Melihat kegundahan ini, KH Ismail, Pengasuh PP Ash Shidiqi Lawang, memaklumi keresahan sebagin umat muslim ini. Menurutnya, kegiatan buka puasa ala vihara ini memang mengundang prasangka. Kegiatan yang sasarannya adalah kelompok dhu’afa ini bisa jadi akan dianggap sebagai kegiatan yang hanya menarik simpati semata. Karenanya Ketua GP Anshor kecamatan Lawang ini mengusulkan agar kegiatan buka puasa ini lebih baik bekerjasama atau diserahkan agar dikelola langsung oleh umat Islam. Atau kalaupaun bertujuan sebagia kegiatan sosial seyogyanya dilakukan di luar bulan puasa, atau tidak menggunakan label ”Buka Puasa”. Meskipun demikian, KH Ismail menghimbau kepada kaum muslimin untuk lebih memiliki kepekaan sosial sehingga lebih memperhatikan nasib kaum dhuafa.

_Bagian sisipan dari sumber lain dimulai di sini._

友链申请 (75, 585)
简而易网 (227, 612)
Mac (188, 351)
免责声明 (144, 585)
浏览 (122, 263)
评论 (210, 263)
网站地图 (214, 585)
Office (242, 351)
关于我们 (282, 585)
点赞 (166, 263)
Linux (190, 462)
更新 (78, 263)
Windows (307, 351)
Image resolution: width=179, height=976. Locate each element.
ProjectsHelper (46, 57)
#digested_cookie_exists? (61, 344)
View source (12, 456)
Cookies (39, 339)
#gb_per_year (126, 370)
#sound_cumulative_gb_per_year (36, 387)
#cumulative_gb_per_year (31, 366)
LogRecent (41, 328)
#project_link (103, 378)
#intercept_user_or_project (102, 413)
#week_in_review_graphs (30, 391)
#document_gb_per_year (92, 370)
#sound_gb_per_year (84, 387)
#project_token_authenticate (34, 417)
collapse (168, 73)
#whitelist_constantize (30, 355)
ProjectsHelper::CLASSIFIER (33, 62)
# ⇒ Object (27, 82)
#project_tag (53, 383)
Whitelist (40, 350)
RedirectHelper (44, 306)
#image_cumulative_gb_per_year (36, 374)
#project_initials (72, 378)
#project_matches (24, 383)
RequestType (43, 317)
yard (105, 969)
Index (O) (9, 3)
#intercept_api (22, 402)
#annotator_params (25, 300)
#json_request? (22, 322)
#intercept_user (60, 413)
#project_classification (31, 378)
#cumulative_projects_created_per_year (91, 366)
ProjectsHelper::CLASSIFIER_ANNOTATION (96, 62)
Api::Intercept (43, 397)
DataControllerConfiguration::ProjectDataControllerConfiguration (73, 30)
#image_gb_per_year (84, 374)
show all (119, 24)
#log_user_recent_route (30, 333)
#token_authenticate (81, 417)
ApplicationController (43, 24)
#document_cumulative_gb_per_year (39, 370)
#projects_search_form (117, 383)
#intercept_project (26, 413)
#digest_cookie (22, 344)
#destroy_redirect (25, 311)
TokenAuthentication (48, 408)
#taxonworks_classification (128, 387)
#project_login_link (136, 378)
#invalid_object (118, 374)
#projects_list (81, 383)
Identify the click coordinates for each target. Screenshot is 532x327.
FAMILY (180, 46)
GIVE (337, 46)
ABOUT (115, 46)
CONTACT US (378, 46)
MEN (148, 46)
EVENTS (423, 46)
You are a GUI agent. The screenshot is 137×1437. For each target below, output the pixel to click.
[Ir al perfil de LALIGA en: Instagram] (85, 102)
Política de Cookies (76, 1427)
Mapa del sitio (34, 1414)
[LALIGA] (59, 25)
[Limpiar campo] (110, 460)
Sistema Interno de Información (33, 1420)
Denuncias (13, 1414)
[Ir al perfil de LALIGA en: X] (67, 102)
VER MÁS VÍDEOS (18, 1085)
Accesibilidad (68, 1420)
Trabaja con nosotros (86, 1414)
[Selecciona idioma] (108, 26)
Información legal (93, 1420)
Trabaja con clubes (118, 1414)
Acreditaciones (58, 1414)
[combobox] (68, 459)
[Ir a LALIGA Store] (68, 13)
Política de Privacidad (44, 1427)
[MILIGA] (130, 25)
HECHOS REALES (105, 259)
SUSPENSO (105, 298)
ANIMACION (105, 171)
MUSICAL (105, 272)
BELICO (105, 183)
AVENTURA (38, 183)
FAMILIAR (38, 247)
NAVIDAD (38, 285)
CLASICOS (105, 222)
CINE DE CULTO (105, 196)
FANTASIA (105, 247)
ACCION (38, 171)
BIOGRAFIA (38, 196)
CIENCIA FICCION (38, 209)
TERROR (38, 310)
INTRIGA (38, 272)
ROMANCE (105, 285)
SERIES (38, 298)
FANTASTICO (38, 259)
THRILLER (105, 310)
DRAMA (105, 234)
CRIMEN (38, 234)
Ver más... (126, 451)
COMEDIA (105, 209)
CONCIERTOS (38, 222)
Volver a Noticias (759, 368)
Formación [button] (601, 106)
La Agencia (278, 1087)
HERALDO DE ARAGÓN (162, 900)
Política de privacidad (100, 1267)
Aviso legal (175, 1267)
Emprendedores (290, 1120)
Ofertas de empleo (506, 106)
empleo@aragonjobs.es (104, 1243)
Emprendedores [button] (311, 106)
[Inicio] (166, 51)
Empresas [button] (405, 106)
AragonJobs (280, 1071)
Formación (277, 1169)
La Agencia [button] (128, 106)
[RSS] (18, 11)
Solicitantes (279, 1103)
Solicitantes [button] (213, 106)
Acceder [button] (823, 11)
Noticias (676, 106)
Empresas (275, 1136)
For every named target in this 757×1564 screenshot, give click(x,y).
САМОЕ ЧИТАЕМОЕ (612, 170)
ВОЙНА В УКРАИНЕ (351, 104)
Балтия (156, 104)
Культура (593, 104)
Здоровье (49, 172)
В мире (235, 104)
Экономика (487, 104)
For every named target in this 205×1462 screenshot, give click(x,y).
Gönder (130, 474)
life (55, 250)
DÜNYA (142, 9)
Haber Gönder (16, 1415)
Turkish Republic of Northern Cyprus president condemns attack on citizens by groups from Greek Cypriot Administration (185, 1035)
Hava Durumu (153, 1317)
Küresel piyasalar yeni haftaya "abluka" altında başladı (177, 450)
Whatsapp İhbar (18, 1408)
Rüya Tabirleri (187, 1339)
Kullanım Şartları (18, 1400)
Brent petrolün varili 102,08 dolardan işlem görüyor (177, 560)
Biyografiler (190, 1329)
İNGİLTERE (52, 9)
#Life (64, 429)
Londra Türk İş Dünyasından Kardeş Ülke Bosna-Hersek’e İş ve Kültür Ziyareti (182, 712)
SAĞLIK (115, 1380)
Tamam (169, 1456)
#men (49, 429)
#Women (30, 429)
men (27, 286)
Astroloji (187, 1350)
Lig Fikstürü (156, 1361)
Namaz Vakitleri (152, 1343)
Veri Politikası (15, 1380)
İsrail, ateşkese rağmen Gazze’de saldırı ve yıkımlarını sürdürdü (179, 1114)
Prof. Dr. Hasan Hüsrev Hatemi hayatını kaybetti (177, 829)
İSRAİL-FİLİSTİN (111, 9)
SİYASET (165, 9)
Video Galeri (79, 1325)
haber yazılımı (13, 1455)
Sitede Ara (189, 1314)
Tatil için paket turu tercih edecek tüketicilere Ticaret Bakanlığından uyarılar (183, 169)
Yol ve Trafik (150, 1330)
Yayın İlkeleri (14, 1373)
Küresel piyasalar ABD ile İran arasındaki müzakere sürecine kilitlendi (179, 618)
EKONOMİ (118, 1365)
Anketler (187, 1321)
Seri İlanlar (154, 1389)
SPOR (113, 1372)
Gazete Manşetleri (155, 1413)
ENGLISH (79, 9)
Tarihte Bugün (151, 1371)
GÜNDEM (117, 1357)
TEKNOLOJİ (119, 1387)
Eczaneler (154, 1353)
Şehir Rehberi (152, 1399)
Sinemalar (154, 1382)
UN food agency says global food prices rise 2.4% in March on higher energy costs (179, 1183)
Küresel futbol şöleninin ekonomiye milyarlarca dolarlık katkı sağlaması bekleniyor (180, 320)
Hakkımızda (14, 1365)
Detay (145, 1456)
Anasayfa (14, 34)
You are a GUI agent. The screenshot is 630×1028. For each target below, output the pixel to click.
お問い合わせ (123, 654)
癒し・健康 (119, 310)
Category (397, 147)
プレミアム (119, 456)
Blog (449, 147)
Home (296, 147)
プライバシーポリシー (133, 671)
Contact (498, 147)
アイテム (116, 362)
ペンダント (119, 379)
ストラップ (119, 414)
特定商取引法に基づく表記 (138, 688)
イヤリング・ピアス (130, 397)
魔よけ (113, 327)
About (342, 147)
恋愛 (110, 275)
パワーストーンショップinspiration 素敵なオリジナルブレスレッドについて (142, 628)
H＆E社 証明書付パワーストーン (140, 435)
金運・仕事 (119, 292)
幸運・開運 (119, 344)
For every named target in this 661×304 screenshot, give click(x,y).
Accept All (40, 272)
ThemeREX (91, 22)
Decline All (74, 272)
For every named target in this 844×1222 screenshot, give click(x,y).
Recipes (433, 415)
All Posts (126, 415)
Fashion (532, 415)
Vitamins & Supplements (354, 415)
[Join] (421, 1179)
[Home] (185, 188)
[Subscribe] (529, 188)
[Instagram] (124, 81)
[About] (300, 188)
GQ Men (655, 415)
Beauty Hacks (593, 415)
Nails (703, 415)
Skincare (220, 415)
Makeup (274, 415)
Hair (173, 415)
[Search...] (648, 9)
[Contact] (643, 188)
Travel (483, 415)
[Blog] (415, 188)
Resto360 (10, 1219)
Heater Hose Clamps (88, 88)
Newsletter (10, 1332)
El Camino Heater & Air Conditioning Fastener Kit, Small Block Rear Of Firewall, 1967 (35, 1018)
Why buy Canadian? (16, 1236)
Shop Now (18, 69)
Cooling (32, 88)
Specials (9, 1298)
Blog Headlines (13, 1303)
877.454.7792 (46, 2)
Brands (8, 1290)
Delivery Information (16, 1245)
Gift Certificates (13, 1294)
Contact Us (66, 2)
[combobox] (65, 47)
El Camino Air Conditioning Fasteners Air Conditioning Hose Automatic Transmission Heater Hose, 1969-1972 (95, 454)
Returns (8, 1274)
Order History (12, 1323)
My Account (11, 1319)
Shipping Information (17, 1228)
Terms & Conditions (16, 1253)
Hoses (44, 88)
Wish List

Saya jadi teringat sebuah Sabda nabi, Man Faththara shaa-iman kaana lahu ajrun mitslu ajrihi ghoira annahu laa yanqushu min ajri ash shaaimi syaiun [HR. Turmudzi]. Meski bulan puasa selalu dibarengi dengan kenaikan harga pokok dan meningkatnya kebutuhan konsumsi, setidaknya dengan hadits tersebut di atas, kaum muslimin masih dianjurkan untuk tetap bershadaqah dan memberikan sebagian rizqinya untuk orang yang membutuhkan, salah satunya melalui mementum buka puasa. Di vihara ini nampaknya pesan Muhammad di atas telah lama diaktualisasikan olah para jemaat Meta. Terlepas ada gerakan yang menggugat keberadaan mereka, fenomena ini seharusnya bisa menjadi tauladan bagi seluruh umat manusia, terlebih penganut agama Islam. Kaum agamawan hendakanya bisa lebih mempertebal rasa solidaritas kemanusiaan. Karena pada hekakatnya, agama hadir untuk memberikan yang terbaik bagi kemanuasiaan. Wallahu a’lam.